→ What the task asks:
As the answer, give every line of the records that includes the word "Save".

→ Records to use:

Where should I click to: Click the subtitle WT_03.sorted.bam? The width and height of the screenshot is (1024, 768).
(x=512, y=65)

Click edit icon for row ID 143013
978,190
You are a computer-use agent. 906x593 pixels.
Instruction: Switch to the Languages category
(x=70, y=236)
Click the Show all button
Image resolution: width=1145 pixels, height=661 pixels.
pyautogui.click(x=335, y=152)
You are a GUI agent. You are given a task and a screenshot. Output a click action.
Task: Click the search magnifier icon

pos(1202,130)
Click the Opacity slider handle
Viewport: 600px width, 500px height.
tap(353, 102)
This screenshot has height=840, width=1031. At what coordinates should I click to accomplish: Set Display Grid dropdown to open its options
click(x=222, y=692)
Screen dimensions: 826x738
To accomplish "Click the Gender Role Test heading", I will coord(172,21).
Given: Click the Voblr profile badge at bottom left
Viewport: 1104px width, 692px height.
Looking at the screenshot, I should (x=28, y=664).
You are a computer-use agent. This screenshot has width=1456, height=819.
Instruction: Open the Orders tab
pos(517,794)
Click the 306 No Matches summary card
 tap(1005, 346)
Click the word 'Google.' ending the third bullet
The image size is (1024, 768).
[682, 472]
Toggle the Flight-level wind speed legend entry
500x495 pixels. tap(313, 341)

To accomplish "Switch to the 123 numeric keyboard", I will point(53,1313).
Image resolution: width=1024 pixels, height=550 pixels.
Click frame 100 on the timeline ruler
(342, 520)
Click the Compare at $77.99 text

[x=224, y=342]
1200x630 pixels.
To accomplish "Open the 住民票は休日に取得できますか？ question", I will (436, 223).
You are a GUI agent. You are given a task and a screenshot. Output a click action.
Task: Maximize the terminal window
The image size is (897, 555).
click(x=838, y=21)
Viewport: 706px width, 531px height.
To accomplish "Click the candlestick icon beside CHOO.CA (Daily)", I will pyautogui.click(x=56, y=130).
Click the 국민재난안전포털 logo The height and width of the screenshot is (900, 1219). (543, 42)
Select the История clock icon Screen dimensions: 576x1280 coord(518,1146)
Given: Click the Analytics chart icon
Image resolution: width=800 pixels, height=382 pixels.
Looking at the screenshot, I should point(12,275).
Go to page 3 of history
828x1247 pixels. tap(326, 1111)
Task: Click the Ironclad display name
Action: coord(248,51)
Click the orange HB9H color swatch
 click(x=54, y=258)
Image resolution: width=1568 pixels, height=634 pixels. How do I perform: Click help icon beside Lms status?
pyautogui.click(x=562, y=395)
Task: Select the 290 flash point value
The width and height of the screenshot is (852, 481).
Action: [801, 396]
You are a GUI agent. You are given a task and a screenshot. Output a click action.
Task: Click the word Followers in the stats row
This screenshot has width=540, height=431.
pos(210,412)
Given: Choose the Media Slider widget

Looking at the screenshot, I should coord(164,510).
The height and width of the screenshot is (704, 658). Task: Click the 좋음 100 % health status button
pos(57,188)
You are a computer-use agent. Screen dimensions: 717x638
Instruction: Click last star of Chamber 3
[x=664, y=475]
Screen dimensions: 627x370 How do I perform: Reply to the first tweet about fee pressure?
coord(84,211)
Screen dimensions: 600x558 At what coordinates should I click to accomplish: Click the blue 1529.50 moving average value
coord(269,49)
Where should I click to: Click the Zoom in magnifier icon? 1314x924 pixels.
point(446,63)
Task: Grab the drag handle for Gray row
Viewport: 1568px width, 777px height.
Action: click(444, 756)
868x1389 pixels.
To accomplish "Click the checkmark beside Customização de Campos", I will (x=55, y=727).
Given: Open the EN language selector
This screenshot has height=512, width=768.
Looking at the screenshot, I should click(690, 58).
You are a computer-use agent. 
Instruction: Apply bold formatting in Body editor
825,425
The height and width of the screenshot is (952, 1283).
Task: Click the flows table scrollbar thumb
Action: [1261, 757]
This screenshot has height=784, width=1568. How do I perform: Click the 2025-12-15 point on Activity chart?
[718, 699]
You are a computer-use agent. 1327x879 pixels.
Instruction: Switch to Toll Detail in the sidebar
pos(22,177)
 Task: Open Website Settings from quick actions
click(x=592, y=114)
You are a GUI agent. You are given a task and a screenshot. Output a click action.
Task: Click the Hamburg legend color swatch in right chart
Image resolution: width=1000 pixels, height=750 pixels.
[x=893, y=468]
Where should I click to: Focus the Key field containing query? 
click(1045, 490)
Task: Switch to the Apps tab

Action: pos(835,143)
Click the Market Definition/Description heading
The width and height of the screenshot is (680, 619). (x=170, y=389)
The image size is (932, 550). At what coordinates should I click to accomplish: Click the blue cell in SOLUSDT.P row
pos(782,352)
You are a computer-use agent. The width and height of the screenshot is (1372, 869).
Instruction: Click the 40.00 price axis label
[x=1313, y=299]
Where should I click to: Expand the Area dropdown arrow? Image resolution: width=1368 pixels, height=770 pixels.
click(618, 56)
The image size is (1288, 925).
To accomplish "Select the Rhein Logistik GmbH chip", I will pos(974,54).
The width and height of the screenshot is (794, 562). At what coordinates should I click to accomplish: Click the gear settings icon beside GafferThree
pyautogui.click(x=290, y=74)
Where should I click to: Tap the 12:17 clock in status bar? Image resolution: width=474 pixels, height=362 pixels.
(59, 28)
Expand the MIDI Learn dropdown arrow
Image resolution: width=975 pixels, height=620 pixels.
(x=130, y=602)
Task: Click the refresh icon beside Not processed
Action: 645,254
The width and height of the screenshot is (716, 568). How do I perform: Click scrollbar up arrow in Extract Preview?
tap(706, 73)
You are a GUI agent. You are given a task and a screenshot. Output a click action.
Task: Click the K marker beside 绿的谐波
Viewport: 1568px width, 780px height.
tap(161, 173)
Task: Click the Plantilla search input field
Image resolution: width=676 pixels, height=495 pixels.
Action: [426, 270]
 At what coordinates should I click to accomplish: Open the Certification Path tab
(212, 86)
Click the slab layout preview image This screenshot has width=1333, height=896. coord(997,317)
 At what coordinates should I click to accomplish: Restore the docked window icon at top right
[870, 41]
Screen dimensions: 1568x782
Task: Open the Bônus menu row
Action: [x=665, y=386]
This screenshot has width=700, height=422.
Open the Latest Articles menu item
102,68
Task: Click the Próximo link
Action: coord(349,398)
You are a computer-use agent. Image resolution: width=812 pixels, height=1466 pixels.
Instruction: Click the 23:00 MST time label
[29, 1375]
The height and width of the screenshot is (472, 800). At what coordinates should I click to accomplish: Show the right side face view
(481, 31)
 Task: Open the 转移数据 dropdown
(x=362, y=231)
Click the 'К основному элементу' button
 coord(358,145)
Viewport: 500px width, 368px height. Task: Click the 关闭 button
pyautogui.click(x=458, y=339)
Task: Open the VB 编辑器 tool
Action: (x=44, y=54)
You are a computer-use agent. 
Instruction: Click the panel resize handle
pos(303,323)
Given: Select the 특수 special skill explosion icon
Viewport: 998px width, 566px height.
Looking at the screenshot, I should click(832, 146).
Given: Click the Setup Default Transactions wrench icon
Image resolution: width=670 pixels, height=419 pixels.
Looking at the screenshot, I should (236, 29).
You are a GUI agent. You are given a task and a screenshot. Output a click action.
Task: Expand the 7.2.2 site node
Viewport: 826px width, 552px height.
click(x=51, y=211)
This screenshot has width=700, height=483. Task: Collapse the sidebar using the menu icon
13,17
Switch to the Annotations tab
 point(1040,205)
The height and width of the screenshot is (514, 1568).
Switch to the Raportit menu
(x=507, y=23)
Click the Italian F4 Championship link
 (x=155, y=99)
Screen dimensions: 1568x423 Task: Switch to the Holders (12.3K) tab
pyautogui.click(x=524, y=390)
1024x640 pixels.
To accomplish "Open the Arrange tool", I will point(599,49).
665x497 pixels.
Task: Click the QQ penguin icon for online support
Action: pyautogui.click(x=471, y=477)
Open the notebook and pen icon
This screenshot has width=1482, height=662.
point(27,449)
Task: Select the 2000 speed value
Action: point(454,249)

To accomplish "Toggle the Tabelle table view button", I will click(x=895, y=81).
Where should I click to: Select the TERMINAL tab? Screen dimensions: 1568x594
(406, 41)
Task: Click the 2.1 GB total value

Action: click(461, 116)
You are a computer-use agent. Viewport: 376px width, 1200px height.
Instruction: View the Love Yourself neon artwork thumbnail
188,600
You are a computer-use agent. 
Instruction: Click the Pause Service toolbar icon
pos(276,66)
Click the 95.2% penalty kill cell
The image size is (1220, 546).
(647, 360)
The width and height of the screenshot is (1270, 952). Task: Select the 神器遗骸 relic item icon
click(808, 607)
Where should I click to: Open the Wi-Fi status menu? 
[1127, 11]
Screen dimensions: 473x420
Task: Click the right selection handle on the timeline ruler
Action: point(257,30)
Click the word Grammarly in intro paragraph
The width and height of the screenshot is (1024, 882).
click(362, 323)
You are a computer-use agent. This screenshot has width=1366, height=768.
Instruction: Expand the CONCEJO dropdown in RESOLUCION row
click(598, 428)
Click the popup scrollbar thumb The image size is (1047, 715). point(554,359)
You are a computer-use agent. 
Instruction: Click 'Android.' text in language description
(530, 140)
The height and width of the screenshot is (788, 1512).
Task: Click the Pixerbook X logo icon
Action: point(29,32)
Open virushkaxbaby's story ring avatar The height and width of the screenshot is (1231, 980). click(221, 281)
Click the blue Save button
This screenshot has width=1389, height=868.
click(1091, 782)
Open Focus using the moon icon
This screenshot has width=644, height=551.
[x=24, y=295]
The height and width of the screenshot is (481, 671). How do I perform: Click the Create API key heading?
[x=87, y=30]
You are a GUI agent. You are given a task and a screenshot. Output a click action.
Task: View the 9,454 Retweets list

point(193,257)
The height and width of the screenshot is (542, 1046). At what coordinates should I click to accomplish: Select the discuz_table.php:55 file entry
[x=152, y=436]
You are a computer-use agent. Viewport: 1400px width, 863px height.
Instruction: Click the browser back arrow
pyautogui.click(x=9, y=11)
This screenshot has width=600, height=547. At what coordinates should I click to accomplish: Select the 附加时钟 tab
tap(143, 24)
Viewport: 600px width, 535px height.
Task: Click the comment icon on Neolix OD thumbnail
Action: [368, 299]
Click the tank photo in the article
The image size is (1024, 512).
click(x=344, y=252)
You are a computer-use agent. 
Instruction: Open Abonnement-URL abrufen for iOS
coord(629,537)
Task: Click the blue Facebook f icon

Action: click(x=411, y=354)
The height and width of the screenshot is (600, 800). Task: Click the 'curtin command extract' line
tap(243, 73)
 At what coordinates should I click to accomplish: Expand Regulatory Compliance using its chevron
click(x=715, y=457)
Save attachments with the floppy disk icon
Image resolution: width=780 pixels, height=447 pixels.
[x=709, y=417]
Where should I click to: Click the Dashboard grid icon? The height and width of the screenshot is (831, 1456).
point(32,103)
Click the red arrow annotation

→ Written answer:
Click the blue Save button
Save attachments with the floppy disk icon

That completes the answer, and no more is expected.